Routine for real-time data updating

 

Background and method

This routine has similar applicable scenarios as “Routine for real-time data appending”, except that the data needs to be updated.

This routine is applicable to the following scenarios: the real-time requirement for data maintenance is very high, the cycle period for updating data is short, and data may be updated at any time; the data need to be stored in multiple zone tables (hereinafter referred to as ‘table’ unless otherwise specified) of a multi-zone composite table in layers; only the update mode is supported.

Key differences from append routine:

  1. New data need to be sorted by the primary key field of composite table, and the received new data need to be identified with the current time and written directly to the table of layer 0.

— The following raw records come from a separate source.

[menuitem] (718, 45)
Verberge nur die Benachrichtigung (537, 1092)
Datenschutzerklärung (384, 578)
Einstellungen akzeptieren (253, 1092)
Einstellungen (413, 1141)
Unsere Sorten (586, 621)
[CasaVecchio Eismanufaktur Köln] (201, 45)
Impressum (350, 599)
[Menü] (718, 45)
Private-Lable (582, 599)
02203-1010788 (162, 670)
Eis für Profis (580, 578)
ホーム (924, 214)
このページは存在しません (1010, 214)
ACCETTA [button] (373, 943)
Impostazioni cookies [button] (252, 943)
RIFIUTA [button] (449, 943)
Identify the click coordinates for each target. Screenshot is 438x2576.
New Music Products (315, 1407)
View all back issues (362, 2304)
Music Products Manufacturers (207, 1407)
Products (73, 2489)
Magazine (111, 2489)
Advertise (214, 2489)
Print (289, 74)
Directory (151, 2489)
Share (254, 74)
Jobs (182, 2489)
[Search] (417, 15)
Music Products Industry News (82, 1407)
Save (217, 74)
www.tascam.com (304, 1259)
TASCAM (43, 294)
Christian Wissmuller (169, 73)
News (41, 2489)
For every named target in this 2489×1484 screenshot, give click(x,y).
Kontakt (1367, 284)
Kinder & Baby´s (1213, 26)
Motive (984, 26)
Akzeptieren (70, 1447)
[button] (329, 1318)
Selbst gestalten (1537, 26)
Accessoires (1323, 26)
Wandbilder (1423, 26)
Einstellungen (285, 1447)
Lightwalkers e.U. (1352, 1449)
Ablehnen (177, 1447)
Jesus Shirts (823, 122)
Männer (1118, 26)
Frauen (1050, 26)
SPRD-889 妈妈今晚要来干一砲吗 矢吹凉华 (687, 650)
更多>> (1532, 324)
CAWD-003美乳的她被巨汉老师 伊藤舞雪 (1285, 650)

  2. There is no chaos period, and nor does it involve making up for the missing data.

  3. There is only one main table at the highest layer, and all data will eventually be merged into the main table, which is unlike the append routine that may divide the table of the highest layer in multiple tables by time.

  4. There is no time interval parameter when querying, and all tables will be merged every time the query is performed.

Definitions and concepts

Key differences from append routine:

  1. Once the new data are received, they will be written to a layer-0 table with the current time as its table number. If there is need of deleting data, add a deletion flag field with two values: true means deleting the record, and false means retaining it. For applications that do not need to delete record, just set this field to null.

  2. Merge mode: when merging from layer n-1 to layer n, the update mechanism of multi-zone composite table is adopted. The highest layer has only one main table, one manual merge thread is used to merge data into the main table.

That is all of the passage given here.